Si le béton est mal vu, c’est qu’il est souvent mal regardé. Symbole de la modernité ou emblème de l’enfer urbain, le béton dans tous ses états s’expose au Pavillon de l’Arsenal.
Comment le béton, porteur des rêves les plus modernes, a-t-il pu devenir l’emblème de l’enfer de l’urbanisme contemporain ? Rarement matériau aura à ce point fait consensus contre lui. Il y a dix ans à peine, le Premier ministre Michel Rocard lui réglait son compte : le béton était « criminogène ». Le mal des banlieues avait trouvé une part d’explication… Maudit par le grand public, il était désormais convenu de le cacher derrière des panneaux de pierre ou de métal. Mais au-delà des apparences, le béton n’a jamais cessé d’être mis en valeur dans les commandes de l’élite sociale ou dans les réalisations prestigieuses de la République. C’est la première révélation de l’exposition « Le Béton à Paris ». Elle jette un coup de projecteur sur ces villas et théâtres, ces écoles et usines construites par Mallet-Stevens, Perret ou Le Corbusier au début du xxème siècle : le béton était alors chargé d’exprimer la fierté et la confiance dans l’époque… Et aujourd’hui encore, c’est souvent en béton que les architectes bâtissent les édifices de la modernité. Réalisés au plus fort du rejet populaire contre le béton, la Bibliothèque nationale comme l’aéroport de Roissy, le grand hall du Louvre comme l’espace de méditation de l’Unesco… sont pourtant en béton apparent.

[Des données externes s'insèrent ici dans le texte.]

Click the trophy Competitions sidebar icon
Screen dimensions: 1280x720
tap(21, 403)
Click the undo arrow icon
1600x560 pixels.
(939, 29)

Un siècle à peine a suffi pour faire du dernier-né des matériaux de construction celui de tous les possibles. Ce mélange d’acier et de ciment, de sable et de caillou est devenu « l’invention la plus révolutionnaire de l’histoire de la construction ». Liquide dans sa jeunesse, le béton épouse toutes les audaces formelles. Plus solide que la pierre, plus résistant que l’acier dans sa maturité, il permet les élancements les plus fous. Deux voiles de 6,5 cm de béton suffisent à enjamber les 208 mètres du Cnit de La Défense. Les pionniers se sont enthousiasmés pour ces espaces extraordinairement ouverts, aux murs courbes, aux multiples déhanchements. Les architectes d’aujourd’hui sont davantage préoccupés de maîtriser son aspect. Commissaire de l’exposition, Bernard Marrey livre les clés de cette évolution. « Le béton a subi un grave discrédit. On a mis du temps pour comprendre qu’il n’est pas un matériau donné. Sa beauté réside entièrement dans le soin apporté à sa réalisation et à sa mise en oeuvre sur le chantier. Il est autant une technique qu’un produit. » L’architecte Paul Chemetov image : « Le béton, c’est comme le curry, un mélange d’éléments simples. Il y en a de bons et il y en a d’infâmes. » Le béton n’est plus toujours gris et lisse : la vingtaine de plaques exposées à l’Arsenal témoignent de ces transformations. Il est parfois bouchardé, poli, verni ; il peut incorporer des éclats de marbre, être teinté dans la masse. Les combinaisons sont infinies, les aspects aussi. Pour le Grand Louvre, Pei voulait un béton proche de la pierre blanche de Paris. Il a tout contrôlé : les sables, les gravillons ont été soigneusement choisis et stockés ; les coffrages en pin d’Oregon, dépourvus de noeuds, ont été préalablement cirés… Un luxe de soin a été apporté pour cette réalisation d’exception. Bien sûr, tout a un coût. « Il est évident que le prix du béton de certains « grands chantiers présidentiels » n’est pas le même que celui d’un lycée, prévient Jean Pierre Aury, « conseiller en béton » sur les chantiers prestigieux de la planète. Quand on construit pour des décennies, sinon des siècles, on n’a pas le droit de chipoter sur l’essentiel. »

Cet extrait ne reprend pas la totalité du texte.